▶ **Problem details**
Find the string "computer" in the records. Copy each line that has it.

Records from a collection

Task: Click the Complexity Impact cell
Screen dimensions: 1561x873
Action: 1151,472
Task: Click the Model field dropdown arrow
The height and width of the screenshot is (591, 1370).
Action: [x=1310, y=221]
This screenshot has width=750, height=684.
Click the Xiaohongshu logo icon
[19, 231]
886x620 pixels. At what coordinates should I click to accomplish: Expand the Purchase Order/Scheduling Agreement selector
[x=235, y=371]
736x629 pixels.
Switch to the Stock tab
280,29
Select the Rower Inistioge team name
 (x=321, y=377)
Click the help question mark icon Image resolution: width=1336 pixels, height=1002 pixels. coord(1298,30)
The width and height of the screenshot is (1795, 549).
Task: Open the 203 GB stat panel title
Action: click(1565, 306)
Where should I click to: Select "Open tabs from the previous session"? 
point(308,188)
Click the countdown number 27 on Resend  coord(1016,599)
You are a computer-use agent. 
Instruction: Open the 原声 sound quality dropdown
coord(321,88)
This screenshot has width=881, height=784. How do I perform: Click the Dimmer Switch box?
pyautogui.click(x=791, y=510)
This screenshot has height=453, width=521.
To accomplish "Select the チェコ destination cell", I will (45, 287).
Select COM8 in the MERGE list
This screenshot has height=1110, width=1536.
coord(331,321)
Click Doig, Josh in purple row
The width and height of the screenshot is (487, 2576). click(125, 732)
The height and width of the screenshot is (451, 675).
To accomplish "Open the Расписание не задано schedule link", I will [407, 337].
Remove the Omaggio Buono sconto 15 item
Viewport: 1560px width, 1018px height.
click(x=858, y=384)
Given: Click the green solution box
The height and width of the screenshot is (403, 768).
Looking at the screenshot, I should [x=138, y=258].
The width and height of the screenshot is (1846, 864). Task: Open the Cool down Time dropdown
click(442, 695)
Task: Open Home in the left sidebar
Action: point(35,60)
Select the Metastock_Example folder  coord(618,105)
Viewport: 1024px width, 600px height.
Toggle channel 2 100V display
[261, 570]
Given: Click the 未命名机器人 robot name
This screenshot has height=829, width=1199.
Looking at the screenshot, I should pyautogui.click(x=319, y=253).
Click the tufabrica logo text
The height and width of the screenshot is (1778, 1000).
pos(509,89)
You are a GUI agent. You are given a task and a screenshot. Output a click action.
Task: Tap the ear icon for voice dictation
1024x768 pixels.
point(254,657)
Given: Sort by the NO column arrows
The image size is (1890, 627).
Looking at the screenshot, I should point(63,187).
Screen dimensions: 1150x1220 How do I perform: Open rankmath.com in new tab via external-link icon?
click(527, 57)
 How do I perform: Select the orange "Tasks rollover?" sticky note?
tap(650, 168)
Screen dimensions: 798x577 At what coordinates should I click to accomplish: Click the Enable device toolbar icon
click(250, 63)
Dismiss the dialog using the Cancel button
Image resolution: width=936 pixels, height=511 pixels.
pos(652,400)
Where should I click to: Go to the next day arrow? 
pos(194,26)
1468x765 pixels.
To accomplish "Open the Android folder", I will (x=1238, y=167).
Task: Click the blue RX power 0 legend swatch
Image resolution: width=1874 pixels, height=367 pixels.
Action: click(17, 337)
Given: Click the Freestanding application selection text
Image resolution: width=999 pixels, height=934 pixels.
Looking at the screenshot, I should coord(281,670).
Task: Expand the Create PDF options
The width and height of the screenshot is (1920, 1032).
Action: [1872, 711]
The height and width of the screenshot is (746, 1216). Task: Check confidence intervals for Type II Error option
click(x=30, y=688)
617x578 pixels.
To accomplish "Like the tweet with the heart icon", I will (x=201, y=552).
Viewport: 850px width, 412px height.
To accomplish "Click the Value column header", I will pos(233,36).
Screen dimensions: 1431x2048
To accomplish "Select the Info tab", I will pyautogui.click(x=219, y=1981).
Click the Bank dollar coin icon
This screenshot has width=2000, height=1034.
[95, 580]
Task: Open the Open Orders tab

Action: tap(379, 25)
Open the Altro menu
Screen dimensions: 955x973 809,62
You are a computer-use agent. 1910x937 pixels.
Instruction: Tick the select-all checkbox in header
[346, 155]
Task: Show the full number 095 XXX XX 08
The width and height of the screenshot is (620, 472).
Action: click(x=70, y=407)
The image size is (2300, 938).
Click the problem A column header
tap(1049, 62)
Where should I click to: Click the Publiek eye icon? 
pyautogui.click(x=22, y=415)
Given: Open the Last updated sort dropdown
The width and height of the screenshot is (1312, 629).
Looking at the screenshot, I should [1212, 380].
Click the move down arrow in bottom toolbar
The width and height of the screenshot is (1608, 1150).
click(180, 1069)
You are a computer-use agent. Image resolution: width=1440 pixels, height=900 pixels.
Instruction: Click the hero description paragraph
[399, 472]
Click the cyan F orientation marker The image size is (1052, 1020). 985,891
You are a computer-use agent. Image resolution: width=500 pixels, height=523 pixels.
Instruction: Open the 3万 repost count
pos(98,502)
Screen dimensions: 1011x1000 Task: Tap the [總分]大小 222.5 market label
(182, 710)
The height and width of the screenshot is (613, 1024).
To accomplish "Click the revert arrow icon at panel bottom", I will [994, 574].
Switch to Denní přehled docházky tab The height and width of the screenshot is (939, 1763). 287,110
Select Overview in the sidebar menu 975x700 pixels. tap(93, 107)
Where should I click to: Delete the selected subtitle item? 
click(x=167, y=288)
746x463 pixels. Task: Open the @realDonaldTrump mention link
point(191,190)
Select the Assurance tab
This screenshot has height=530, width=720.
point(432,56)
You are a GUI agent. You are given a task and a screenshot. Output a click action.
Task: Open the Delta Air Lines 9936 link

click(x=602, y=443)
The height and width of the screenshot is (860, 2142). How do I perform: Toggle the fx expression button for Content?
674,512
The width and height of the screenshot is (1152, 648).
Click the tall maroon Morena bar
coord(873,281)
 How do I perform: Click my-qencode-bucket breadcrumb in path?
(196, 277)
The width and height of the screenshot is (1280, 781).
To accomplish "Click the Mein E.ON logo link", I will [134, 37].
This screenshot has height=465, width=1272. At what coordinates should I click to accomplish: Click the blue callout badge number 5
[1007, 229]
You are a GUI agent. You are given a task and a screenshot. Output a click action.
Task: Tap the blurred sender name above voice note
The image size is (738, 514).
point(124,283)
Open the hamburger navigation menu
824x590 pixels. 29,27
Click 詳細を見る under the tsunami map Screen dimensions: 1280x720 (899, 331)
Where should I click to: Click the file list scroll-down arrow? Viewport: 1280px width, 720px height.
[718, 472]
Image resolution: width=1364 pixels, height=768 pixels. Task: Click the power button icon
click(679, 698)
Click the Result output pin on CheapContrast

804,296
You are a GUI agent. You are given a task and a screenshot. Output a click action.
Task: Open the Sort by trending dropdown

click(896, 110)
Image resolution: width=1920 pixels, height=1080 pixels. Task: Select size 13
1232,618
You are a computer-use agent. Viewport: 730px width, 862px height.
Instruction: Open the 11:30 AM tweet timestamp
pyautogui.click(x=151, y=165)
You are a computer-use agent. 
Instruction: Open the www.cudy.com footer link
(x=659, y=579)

▶ **Exercise response**
You are a computer-use agent. 
You are a computer-use agent. 1910x937 pixels.
You are a computer-use agent. Image resolution: width=1440 pixels, height=900 pixels.
You are a computer-use agent. Image resolution: width=500 pixels, height=523 pixels.
You are a computer-use agent. Viewport: 730px width, 862px height.
You are a computer-use agent. 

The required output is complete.